_JOB_.
Switch "warning badge" to "alert icon" in the part of the items that opens with the line containing "Click the red" and closes with the line containing "point(228,110)", and write out only those lines with everything else unchanged, leaving the pictures out.

**** SUPPLIED RECORDS ****

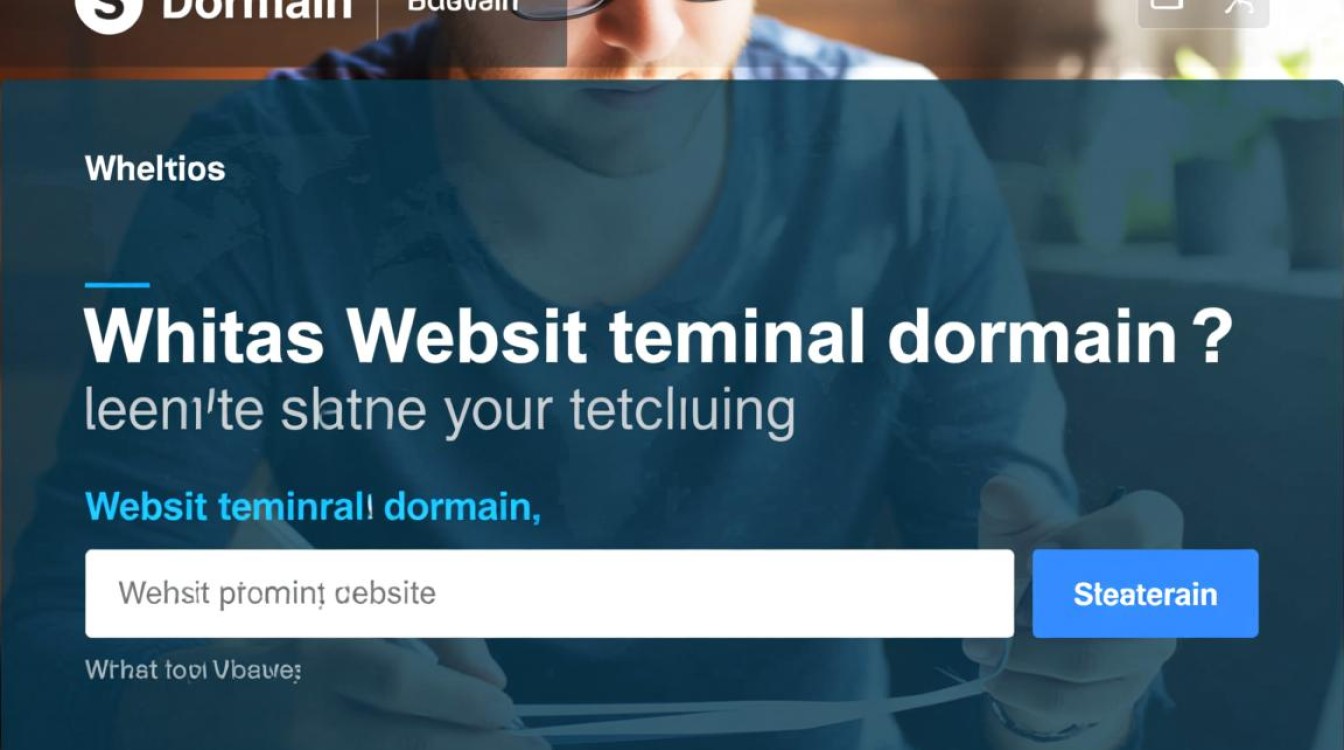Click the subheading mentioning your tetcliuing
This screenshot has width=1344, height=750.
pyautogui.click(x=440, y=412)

****
**** SUPPLIED RECORDS ****

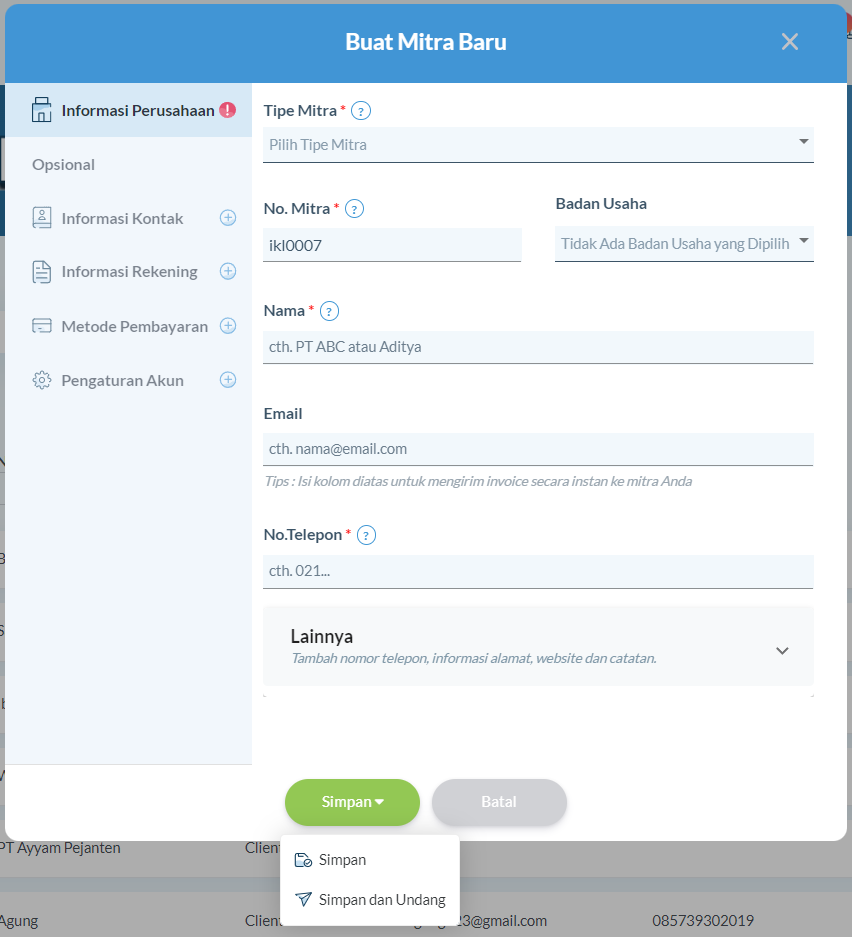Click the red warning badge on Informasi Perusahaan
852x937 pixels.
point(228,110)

****

_EXERCISE RESULT_.
Click the red alert icon on Informasi Perusahaan
852x937 pixels.
point(228,110)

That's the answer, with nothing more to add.